但需要注意的是,RPKM并非是唯一的归一化方法。    通过考虑不同的误差因素(bias effectors)、引入不同的生物学假设,可以构造不同的归一化方法。    事实上,已有研究表明,相比于后续提出的TMM、DESeq等方法,RPKM方法在样本间差异基因表达检验等分析中的效果并不是最理想。   

另一个需要在RNA-Seq技术中引起注意的地方是链特异性(strand-specific)。    我们知道,DNA的两条链都可以转录,形成不同的转录本。    然而,常用的illumina RNA-Seq kit是不分链的,     也就是说,我们无法知道配对的reads哪个方向和转录本一致,哪个和转录本反向互补。    而对于分链的数据,又有两种不同的情况,    在利用dUTP技术进行标记(labeling)的方法——也就是Illumina的strand-specific kit使用的方法中,    第二个read和转录本方向一致,第一个read和转录本反向互补  0  而在另一种SOLiD等平台常用的secondstrand分链方法中,就刚好反过来了。    因此,在分析之前一定要弄清楚自己的数据有没有分链,是怎样分链的。   

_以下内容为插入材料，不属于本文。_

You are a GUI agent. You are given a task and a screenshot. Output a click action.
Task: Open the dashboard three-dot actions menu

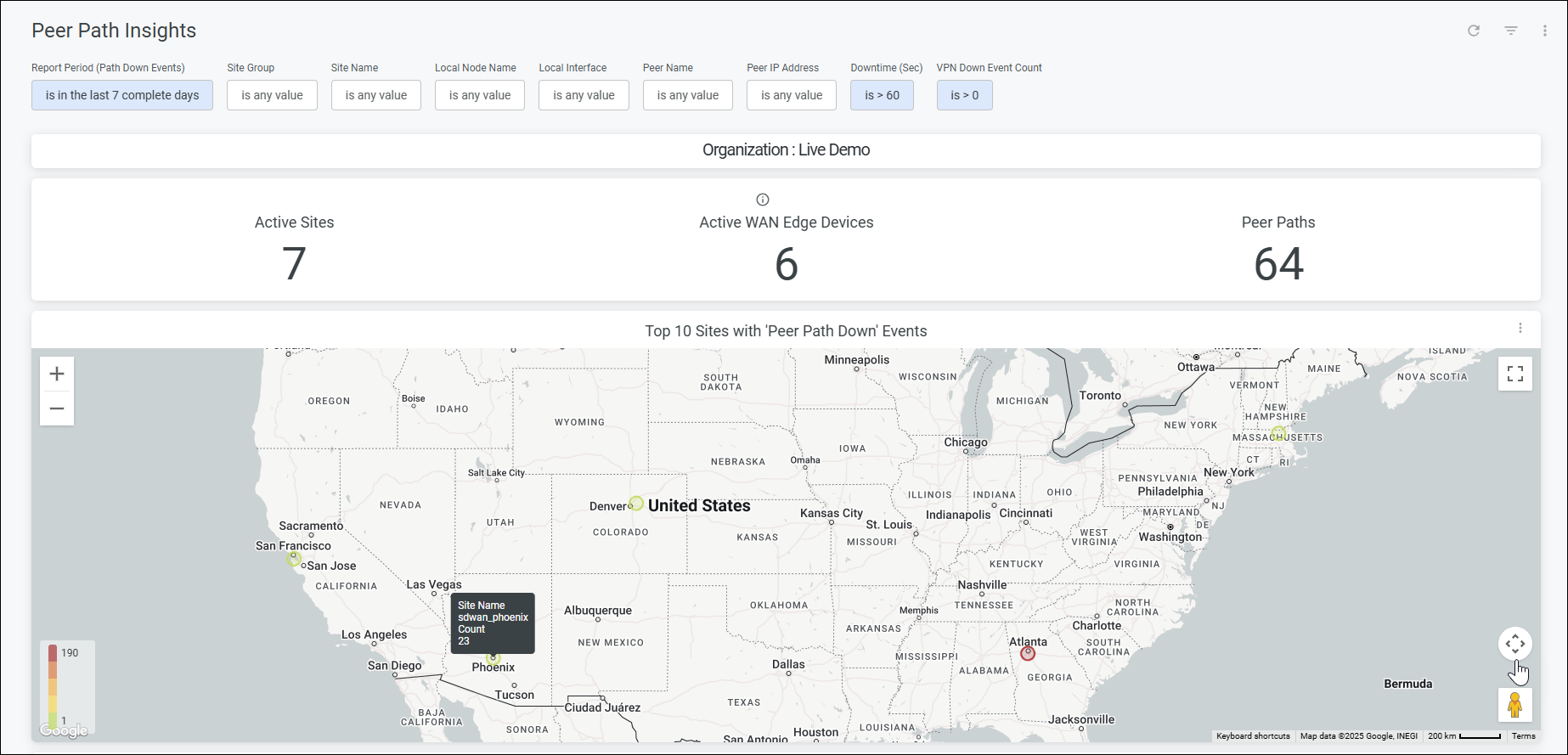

更进一步的细节,可以参看本节课程中由北京大学生物信息中心侯玫与田丰两位同学共同准备的computer lab视频教程。        好,以上我们简要介绍了转录组研究的基本背景与常见的实验测量技术。    这是本节的思考题,    欢迎有兴趣的同学认真思考,并积极通过论坛与其他同学及助教进行交流讨论    在下节里,我们将从针对RNA-Seq的reads mapping开始,具体介绍相关方法,    我们下节见! 

    7.2 7-2 RNA测序数据回贴与组装

欢迎回到北京大学生物信息学:导论与方法网上课程。    我是北京大学生物信息中心高歌   

下面,让我们继续课程,利用深度测序技术来研究转录组   

在上一节中,我们简要介绍了转录组研究的基本背景与常见的实验测量技术    在本节里,我们将从针对RNA-Seq的reads mapping开始,具体介绍相关方法   

在第五周中,我们曾经提到Reads mapping往往被作为深度测序数据分析的第一步,    其质量的好坏以及速度的快慢,都会直接对后续的分析工作产生影响    同样是基于深度测序技术,因此在reads长度、数量、质量等方面,RNA-Seq产生的reads与之前基因组重测序产生的DNA reads具有相似的性质:  0  它们长度短 ,    数量大,    质量参差不齐错误率较高   

然而,由于RNA-Seq测序数据来源于RNA转录本,    特别的,在DNA转录成mRNA的过程中,内含子被切掉外显子会在剪切位点连接到一起。    对于这些跨过剪切位点的reads,也就是所谓的junction reads,如果不把它们从中间断开,就无法准确贴到基因组上。   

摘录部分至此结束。